I would like to know if I should port my existing code using variant attributes to the new LabVIEW 2019 maps. My code is quite performance sensitive.
How do the maps perform relative to the variant attributes?
Is it the same algorithm implementation in the background?
I am especially interested for the case where the values are big clusters (of dynamic size) and the keys are either strings or integers.
I know that Christian Altenbach is pretty familiar with Maps, and probably could answer your question. However, you'd do the entire Community a great service if you made a copy of your code and replaced the Variant Attributes with Maps, then ran some timing tests. There's nothing like "real data" in a "real-world implementation". My guess is that you find two things:
As far as Speed goes, I'd be surprised if Maps were significantly slower. I would not be surprised to find them faster, but don't have direct experience. However, the first point is also important -- it doesn't matter how fast the code runs if it doesn't do what you think you told it to do, so code transparency and ease of use may be worth a few percentage "loss of speed" ...

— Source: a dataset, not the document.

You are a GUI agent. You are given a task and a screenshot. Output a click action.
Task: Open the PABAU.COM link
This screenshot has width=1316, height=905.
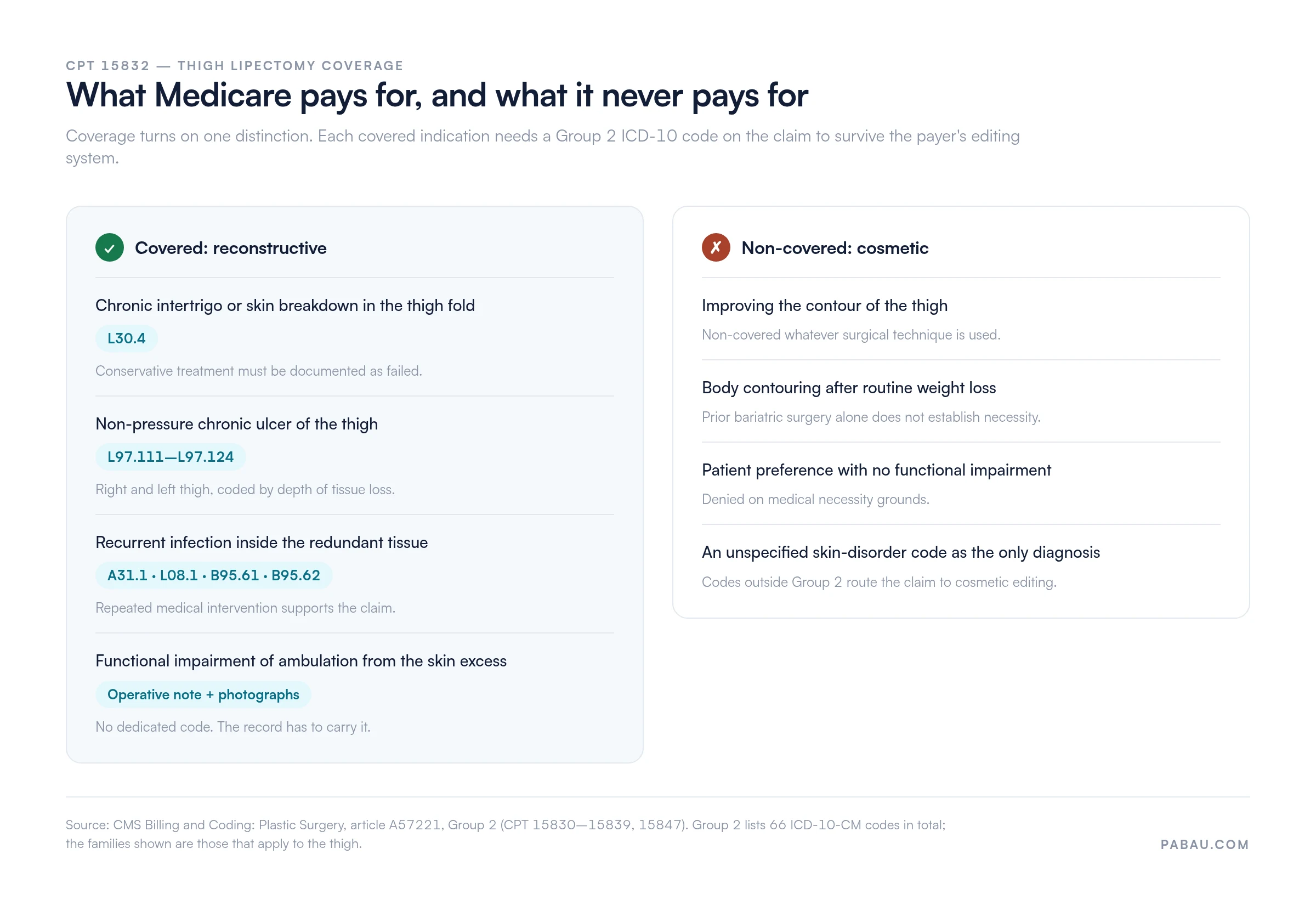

They are quite comparable, so don't expect a huge performance improvement. I will post my slides and example code once they are cleaned up and in the public LabVIEW 2019 version. Hopefully ready by the end of this week.
Sets and Maps use standard libraries and NI did a great job in the G implementation. The main advantage is that basically any datatype is allowed and there are no reserved values. (For variant attributes, the "name (=key) must be a string and an empty string is not allowed). OTOH, A set is basically a map with only a key and no value. Use a set if you only use the variant attribute name and ignore the value.
Of course the code is so much cleaner with sets and maps!
If the current code is working well, there is no real reason to upgrade, but upgrading is typically very easy because the functions are nearly pin compatible. How big are your collections?
I would do a quick branch of your current code and do some benchmarking to compare the two versions.
Ok, I installed LabVIEW 2019 and re-did all my benchmarking from the talk on a better machine (more cores, bigger CPU cache, etc.) And the map code is now consistently faster by a few % (2..3%) than the variant solution on the lotto example. Still not worth bothering. I'll do a few more tests.
(For the talk, I had an old dual core laptop as only testbed).
And the map code is now consistently faster by a few % ...
Here is a typical benchmark result. Note that Set results (blue) form the lower boundary at all x-values, but variant is about the same (within noise).
The code generates random lotto numbers and returns the # of tries and the time needed to generate lotto numbers that have already been generated during the same run. The collection of numbers to be compared grows linearly, so the code returns surprisingly fast.. The table shows the time and slope at 100k, i.e. where the cursor is. The slope for each curve is calculated from a quadratic polynomial fit (least abs. residual to ignore outliers) to the log-log data.
Note that if we divide the elapsed time by the # of tries, sets and variants are basically flat (slope~0), i.e. almost no penalty with collection size. 😉
Variant attributes and Set performances do vary with CPU and probably depend in a complicated way on e.g. cache sizes and other things. For all practical purpose, they are the same.
In contrast to the above Dual Xeon E5-2787W, the 8 core AMD Ryzen 1700x slightly prefers variant attributes at very large sizes.
One penalty of the Variant approach is the need to flatten and unflatten the data.
Is it possible to get your code posted somewhere so I can try it out?
BTW, for those interested in the presentation Christian did on Maps and Sets, here's the video:
However, is it possible to get your code posted somewhere so I can try it out?
Sorry, I was trying to polish it up a little for distribution and got side-tracked. I'll try to dig it out and post it.
All code variations operate on the same raw data, so everything is included. But yes, to determine duplicates, the data is irrelevant in this particular test.
OK, here's my latest version of the above benchmark code. I changed it to dynamically stop testing any algorithm once the accumulated time for it is >10s (reasonable, but changeable on the diagram).
See how far you get. It probably needs a little bit more documentation and tweaks.